We’re talking Big Law here, “the twenty-first-century term,” Jonathan (Tuck) Tucker tells us in his first-person narration, “for white shoe Wall Street large-firm practice. That was a more appropriate handle.” But gone is not only the prep and Ivy school WASP homogeneity, the major firms aren’t even on Wall Street anymore, having moved uptown.
The reader might be generally aware of that line of work’s tough cost-benefit realities, its tendency to chew up and spit out 9 out of 10 of the best and brightest hires within a decade or so, despite entry-level salaries nearing 200 grand, as Tuck points out, but nonetheless his world-weary running commentary is often fascinating — the way those firms were spoiled by hard-charging baby boomers, for instance, while the millennials and “the whatevers” bring an expectation of inclusion into a resolutely hierarchical workplace, along with the baggage of “their personal passions,” thus complicating the institutional expectation that they become “pantry maids and foot soldiers” in the name of the firm.
It’s enough to make a nickel-and-dimer’s heart swell.
Tuck, our guide through a thicket of depositions and greedy third parties and a rich man’s contested will, wielding a verbal machete against tangles of corporate divisions and the attendant drones, hangers-on, and henchmen, all the while negotiating the convoluted family flow chart of a staunch advocate of polyamory, is a self-described “dysfunctional widower and career griever,” his wife and two children having died in a car wreck on the Long Island Expressway.
But at least he’s sympathetic and clear-eyed.
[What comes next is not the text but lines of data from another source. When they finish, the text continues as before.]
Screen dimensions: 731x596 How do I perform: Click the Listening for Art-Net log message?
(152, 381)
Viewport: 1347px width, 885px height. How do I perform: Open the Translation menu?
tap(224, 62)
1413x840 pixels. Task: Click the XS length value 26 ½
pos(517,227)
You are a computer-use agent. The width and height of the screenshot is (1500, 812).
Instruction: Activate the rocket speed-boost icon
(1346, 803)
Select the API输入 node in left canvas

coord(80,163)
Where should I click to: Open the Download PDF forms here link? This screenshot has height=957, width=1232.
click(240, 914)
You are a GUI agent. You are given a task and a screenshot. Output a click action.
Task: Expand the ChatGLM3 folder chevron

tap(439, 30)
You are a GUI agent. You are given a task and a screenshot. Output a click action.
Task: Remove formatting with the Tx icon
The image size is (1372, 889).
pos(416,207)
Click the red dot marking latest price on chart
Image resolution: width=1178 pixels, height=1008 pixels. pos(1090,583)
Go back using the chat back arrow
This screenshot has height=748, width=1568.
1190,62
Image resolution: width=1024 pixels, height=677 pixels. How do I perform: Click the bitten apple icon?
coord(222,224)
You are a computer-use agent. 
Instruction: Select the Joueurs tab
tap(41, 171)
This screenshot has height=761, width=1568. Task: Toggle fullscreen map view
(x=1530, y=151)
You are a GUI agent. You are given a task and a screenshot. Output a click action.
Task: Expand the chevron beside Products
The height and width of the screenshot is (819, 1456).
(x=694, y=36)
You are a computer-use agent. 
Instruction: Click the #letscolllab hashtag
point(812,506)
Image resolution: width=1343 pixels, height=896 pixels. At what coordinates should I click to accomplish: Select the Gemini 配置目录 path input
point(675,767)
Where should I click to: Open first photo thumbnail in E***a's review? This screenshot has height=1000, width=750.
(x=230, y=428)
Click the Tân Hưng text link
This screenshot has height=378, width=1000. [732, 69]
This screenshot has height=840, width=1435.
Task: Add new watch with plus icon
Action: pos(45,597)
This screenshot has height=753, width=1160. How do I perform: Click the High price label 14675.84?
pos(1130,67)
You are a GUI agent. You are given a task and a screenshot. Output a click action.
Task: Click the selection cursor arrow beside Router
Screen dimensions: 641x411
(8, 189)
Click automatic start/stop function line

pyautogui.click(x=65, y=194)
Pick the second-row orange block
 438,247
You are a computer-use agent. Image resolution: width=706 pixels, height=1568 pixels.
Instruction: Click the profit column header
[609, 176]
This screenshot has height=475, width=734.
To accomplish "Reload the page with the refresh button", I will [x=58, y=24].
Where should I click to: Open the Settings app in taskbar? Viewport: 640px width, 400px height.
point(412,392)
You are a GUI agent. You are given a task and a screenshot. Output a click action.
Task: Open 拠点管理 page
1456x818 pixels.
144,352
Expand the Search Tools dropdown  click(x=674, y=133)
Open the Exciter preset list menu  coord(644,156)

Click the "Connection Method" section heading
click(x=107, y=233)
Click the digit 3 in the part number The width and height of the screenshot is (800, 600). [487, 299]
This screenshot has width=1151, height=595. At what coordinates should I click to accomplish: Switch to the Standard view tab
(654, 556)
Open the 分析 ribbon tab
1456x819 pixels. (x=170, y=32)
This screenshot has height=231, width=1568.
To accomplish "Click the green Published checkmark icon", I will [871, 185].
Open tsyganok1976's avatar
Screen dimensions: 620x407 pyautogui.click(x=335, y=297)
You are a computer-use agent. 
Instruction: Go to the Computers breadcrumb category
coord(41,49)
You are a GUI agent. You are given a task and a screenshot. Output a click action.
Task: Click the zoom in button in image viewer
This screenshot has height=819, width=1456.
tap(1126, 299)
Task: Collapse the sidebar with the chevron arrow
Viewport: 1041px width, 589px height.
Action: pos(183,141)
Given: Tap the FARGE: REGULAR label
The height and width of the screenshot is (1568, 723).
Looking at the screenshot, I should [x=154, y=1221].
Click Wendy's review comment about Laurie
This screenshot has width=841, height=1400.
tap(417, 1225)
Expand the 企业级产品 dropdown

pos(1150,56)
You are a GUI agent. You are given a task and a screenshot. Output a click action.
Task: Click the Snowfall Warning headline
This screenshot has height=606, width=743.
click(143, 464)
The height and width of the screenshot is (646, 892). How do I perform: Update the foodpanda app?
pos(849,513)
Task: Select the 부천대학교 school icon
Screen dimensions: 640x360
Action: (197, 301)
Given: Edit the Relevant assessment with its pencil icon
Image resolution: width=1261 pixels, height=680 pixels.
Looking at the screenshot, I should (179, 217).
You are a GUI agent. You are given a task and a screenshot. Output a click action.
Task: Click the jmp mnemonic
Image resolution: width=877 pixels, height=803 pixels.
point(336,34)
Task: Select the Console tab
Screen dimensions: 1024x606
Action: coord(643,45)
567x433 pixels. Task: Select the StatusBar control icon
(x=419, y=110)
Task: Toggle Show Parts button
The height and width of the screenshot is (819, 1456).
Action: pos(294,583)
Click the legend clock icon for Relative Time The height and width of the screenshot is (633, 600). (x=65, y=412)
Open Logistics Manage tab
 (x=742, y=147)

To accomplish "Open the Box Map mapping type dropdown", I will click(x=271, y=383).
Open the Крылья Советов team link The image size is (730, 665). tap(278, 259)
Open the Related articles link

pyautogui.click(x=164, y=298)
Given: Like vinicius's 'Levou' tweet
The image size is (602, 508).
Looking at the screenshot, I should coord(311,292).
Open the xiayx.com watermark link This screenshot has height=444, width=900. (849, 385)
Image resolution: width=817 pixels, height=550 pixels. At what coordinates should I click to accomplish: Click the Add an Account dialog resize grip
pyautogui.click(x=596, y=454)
Having been temporarily lured back into a life with the big firm, he dutifully assembles an investigative team — at the forefront a couple of young associates, Drew, a Bohemian-chic kinda gal with a ready laugh, and Dixie, a gay former football standout at Yale who hails from the Redneck Riviera. Their bull sessions recall scenes from “The Paper Chase,” what with their reports (“What have you learned?”), occasionally Socratic questioning, interviews with the ensnared or the conniving, and always Tuck leading them back to the central point, or points, the mystery of the great man’s death and the myriad suspects. This he often does with a reader-friendly and, given the sheer number of characters, quite necessary “Let’s go over what we know” summation.
The deceased is Ben Baum, an electronics retail magnate whose company unwisely ventured into the dark territory of quasi-military security operations, a la the infamous Blackwater. He’s a fellow who would surreptitiously have his autistic son sterilized to prevent unfit progeny, but before you think too ill of him, he’s also something of an imaginative fabulist devoted to the works of J.R.R. Tolkien. His precatory letter, ostensibly a statement of his wishes written with one foot in the grave, is more of an upturned middle finger of a word puzzle partially composed in the runes of the language Tolkien invented for Bilbo Baggins.
Baum, children’s literature — that’s right, he’s descended from L. Frank Baum, the author of the Oz series, and so the question becomes just who is that man behind the curtain.
Let’s pull back our own curtain a bit, shall we? A difficulty in reviewing a plot-driven book like this is that if you’re not a fan of summarization, if in fact you avoid it as much as you do revealing spoilers, then where are you?
Perhaps back with likable Tuck. Here’s a glimpse: “I have a set formula for selecting my attire. Shirt from the top of the pile, shorts with the most elastic, trousers with remnants of a crease, shoes with a semblance of polish. Then I top that off with the sweater with the least lint balls and the jacket with the fewest dog hairs. Finally, double-checking that the socks are a close match, I am ready to roll.”
Humility will get you everywhere.
Ray Merritt’s previous books include “Full of Grace: A Journey Through the History of Childhood.” A former corporate lawyer, he lives on North Haven.